- _Task instructions_
1 – In the passage on the original text of Scripture, how is "the original text" defined?
2 – Pick up the passage on the original text of Scripture after its final sentence and keep writing it.
*** Provided text ***
Chuck Hill on the original text

Bart Ehrman raises questions about the identity of the original text. How's how one scholar delineates the issue:

In The Early Text of the NT, you suggest that David Parker “gives the impression that concern for the original text is simply a religious phenomenon, driven by pressure from churches who desire an ‘authoritative text’” (p. 4). You point out, rightly in my opinion, that religious belief is hardly the only motivation for seeking a work’s original text. But what is the relationship between a high view of Scripture (as found, say, in the Westminster Confession) and the quest for the original text? Is such a view of scripture viable without the concept of a single original text?

Having a high view of Scripture, as you pointed out, is not the only motivation for seeking an original text. I don’t know why anyone would make that assumption. But is a high view of Scripture viable without ‘the concept of a single original text’? The short answer, I suppose, has to be ‘yes’, but it depends, of course, on what is meant by ‘the concept of a single original text.’ You can, of course, make a distinction between the original text (let’s just define it as the text as it left the author’s hands for the last time, with the author’s intent for release) and the ‘Initial text’ or Ausgangstext (the text we reconstruct as the source of all the known readings). But even the ‘Initial text’ is a form of the text that originated with the author. Different compositional stages of a book (e.g., a book before the author added a prologue, or decided to insert new material, etc.) are not different editions of the book, and it just seems like obfuscation to bring them into the picture.

The main, possible complication, I suppose, would be if the author did make a second edition (as some people have argued for the text of Acts). Let’s say (for the sake of argument) Paul sent a letter to the Roman church and kept his own personal copy, then later modified his copy in some way, intending to make this revised copy the basis for copies that would be more widely distributed to the churches, perhaps along with a collection of his letters. In this case you could say there are two ‘original’, authorial texts of Romans, essentially two editions.
*** Data ***
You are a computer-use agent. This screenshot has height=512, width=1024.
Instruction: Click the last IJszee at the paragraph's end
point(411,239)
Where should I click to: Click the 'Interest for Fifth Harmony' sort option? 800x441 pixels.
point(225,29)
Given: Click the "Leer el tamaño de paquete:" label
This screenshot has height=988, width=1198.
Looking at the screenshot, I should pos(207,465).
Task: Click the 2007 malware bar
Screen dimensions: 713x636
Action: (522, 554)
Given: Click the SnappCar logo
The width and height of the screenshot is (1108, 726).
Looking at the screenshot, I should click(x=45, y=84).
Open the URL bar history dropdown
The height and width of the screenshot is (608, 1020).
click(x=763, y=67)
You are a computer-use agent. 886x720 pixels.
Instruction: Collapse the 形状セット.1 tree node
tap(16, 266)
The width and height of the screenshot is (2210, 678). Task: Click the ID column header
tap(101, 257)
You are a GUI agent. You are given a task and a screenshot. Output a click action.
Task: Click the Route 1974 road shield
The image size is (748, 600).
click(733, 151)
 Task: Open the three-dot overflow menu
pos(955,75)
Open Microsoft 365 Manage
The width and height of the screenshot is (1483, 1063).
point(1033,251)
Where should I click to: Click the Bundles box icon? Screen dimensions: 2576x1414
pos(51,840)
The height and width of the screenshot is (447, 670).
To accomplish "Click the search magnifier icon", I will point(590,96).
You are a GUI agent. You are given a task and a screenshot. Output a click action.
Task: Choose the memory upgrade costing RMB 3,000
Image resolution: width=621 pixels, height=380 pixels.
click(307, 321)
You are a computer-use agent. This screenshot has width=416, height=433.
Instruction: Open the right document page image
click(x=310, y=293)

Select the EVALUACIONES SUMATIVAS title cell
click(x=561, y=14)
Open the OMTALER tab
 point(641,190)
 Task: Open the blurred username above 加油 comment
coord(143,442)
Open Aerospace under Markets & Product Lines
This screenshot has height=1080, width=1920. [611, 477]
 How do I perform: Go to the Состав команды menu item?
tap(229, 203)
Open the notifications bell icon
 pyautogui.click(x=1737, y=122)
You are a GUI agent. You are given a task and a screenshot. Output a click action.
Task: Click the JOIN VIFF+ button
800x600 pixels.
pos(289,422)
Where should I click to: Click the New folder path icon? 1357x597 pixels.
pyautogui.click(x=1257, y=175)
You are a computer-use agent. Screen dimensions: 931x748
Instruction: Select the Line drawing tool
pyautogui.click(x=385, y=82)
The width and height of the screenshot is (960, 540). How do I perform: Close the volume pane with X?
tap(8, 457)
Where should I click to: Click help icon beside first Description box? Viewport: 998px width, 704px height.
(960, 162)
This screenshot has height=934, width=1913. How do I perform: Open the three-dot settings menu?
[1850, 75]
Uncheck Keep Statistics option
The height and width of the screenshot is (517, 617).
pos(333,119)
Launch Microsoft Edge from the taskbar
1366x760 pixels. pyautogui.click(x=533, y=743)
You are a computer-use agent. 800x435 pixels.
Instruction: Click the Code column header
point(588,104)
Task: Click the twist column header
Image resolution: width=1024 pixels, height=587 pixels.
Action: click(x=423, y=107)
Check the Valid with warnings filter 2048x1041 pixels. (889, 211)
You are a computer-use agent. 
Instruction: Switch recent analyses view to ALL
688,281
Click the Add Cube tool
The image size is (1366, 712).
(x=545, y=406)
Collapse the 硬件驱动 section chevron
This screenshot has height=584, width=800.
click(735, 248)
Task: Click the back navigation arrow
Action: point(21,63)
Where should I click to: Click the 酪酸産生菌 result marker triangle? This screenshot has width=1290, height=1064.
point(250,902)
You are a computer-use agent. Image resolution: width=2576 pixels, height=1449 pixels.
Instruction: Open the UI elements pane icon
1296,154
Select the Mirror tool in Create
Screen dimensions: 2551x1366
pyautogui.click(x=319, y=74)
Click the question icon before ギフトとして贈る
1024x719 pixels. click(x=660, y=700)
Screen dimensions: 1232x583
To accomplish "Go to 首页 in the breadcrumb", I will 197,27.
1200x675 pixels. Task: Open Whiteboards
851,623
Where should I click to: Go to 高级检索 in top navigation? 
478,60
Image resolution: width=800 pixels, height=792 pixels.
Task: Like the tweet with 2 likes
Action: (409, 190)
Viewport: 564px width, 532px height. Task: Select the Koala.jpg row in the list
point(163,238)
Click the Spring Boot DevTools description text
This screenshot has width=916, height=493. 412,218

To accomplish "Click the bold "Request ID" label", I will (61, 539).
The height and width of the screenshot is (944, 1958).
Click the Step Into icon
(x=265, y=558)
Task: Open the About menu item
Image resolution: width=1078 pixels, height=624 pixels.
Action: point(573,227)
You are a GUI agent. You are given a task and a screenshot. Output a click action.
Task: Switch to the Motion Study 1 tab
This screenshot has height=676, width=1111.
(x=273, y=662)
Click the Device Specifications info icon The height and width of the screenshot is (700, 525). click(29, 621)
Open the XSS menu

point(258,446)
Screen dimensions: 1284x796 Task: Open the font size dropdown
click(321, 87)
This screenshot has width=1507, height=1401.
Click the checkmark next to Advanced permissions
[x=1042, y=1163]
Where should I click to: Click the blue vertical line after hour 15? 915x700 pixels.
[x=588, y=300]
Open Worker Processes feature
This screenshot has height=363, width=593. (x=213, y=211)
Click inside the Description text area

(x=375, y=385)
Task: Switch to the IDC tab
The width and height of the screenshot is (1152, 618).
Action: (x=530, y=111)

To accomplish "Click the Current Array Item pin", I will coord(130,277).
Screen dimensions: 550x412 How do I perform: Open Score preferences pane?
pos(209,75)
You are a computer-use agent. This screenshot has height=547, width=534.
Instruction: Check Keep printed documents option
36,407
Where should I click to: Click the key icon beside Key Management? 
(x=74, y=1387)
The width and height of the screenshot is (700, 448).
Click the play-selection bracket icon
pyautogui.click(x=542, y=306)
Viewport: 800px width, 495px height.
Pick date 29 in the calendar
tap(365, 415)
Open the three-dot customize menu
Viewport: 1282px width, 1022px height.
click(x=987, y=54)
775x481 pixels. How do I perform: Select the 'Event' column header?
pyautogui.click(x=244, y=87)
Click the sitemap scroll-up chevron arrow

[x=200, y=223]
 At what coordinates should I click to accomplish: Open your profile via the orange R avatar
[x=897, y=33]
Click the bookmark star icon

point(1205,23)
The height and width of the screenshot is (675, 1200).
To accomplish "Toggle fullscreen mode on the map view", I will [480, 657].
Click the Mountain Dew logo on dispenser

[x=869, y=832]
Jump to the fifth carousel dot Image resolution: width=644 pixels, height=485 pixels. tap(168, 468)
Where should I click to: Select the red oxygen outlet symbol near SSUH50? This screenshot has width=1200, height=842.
***
- _Outputs by task_
1 – It is the text as it left the author's hands for the last time, with the author's intent for release.

2 –
Each of these would have originated with the author with his intention to be ‘released’ or published. Each one, I think we would have to say, was inspired, written by Paul in the exercise of his apostolic ministry. So here we would have two ‘originals’. In my opinion, the natural standard we would be seeking (if we could tell the difference) would be the final version that left Paul’s control, as representing the author’s final, intended ‘original’, even if it was not the ‘original’ original.

Or, let’s say that the ‘release’ of a book like Revelation, or even one of the Gospels, for that matter, was marked by the sending out of several ‘initial’ copies as part of the release. What if there were minor scribal differences between them? In this case, presumably there was still one single master copy from which other copies were made, which would be the logical ‘original’. But what if this, or any other, first exemplar itself contained errors that were made and somehow not corrected, in the inscription process? Then the ‘original’ text, or the normative text, would presumably go back to the author’s intention, no matter what happened between thought and words appearing on a page. This is why Warfield, in his book on NT textual criticism, identified the original text as the text intended by the author.